Two Yalies — Prateek Tandon ’03 and Chesa Boudin ’03 — will head to Oxford University this fall as winners of the nation’s premier academic award, the Rhodes Scholarship.
Tandon and Boudin were two of 32 American students who received scholarships for two to three years of study at Oxford. The scholarships, established in 1902 through the will of Cecil Rhodes, were designed to honor academic achievement, integrity, leadership and athletics.
Tandon, an African studies and economics major in Pierson College, plays varsity tennis and started a relief program for war victims in Kashmir. He also started a soup kitchen in New Haven.
“My getting picked for this award is certainly much more a reflection of the efforts of my family, friends, professors and mentors than anything that I’ve done,” Tandon said.
No stranger to studying abroad, Tandon has worked with community groups in India, Somalia and Tanzania. At Oxford, he will pursue a doctorate in development studies.
Boudin, a history major in Trumbull College, turned down the Marshall Scholarship to accept the Rhodes this weekend.
The son of imprisoned radicals from the Weathermen group, Boudin garnered national attention this week, appearing on the front page of the New York Times and receiving requests for interviews from ABC’s “Good Morning America” and Newsweek magazine.
When Boudin was 14 months old, his parents were arrested for their roles in a 1981 robbery that left two police officers and a guard dead. Two former Weathermen leaders, Bill Ayers and Bernardine Dohrn, raised Boudin in Chicago.
“In spite of the challenges I faced and all of these difficulties, I was in many ways very lucky and privileged as a child, certainly in comparison to other children with parents in prison,” Boudin said. “[My biological parents] missed things as big as my high school graduation. They will miss my Yale graduation. I couldn’t call them. They weren’t there. They couldn’t be there.”
Dohrn said Boudin demonstrated the importance of not giving up on stigmatized children.
“It’s very sweet to watch a kid who has struggled to come into his own,” Dohrn said. “In a way, the harder the struggle, the more sweet the moment.”
Following in his parents’ activist footsteps, Boudin has been central to the efforts of the Yale Coalition for Peace.
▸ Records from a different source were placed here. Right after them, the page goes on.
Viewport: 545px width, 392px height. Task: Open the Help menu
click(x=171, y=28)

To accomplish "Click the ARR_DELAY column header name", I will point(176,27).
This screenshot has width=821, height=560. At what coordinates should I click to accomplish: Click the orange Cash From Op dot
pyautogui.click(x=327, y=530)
Boudin spent his junior year abroad, studying Latin American development at the University of Chile. At Oxford, he plans to work for a master’s degree in philosophy in development studies.
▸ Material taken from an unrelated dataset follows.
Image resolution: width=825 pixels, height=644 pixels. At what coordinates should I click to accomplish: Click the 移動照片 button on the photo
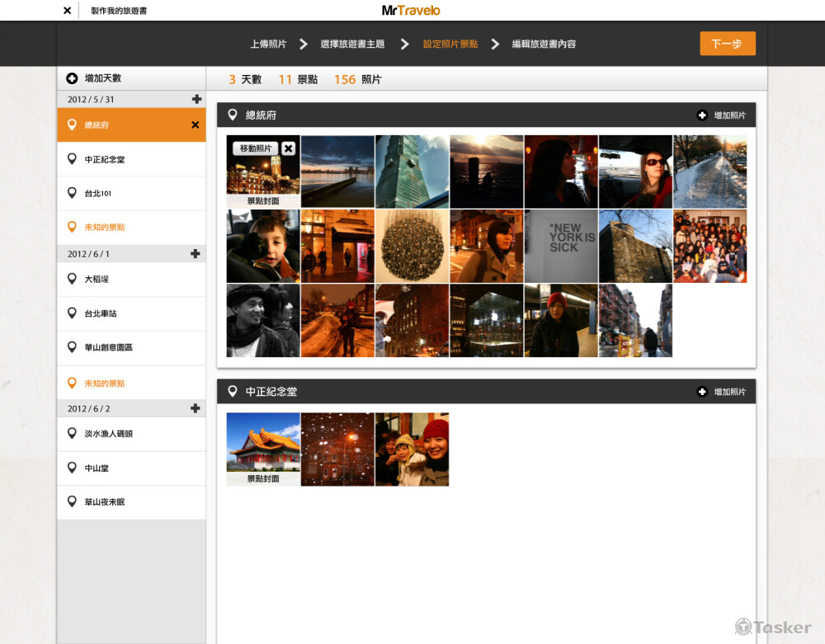[x=255, y=148]
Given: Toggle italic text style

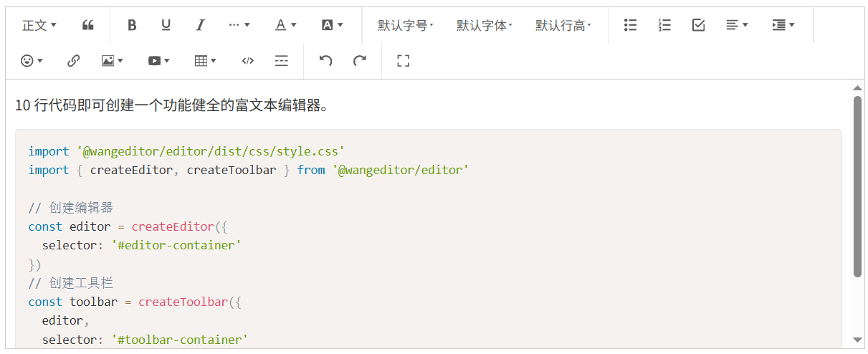Looking at the screenshot, I should 201,25.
Robert Perkinson GRD ’01, who taught Boudin in his “History of the American Prison” course, said despite having a biased impression of the American prison system, Boudin was able to fairly acknowledge different viewpoints. Perkinson described Boudin as a moral anchor in the classroom.
“It’s quite heartening that a program developed by Cecil Rhodes, who in some ways is a symbol of everything ugly about colonialism and white supremacy, could evolve into a program that gives students like Chesa a real chance to achieve at an international stage,” said Perkinson, now a professor at the University of Hawaii. “Cecil Rhodes might be spinning in his grave.”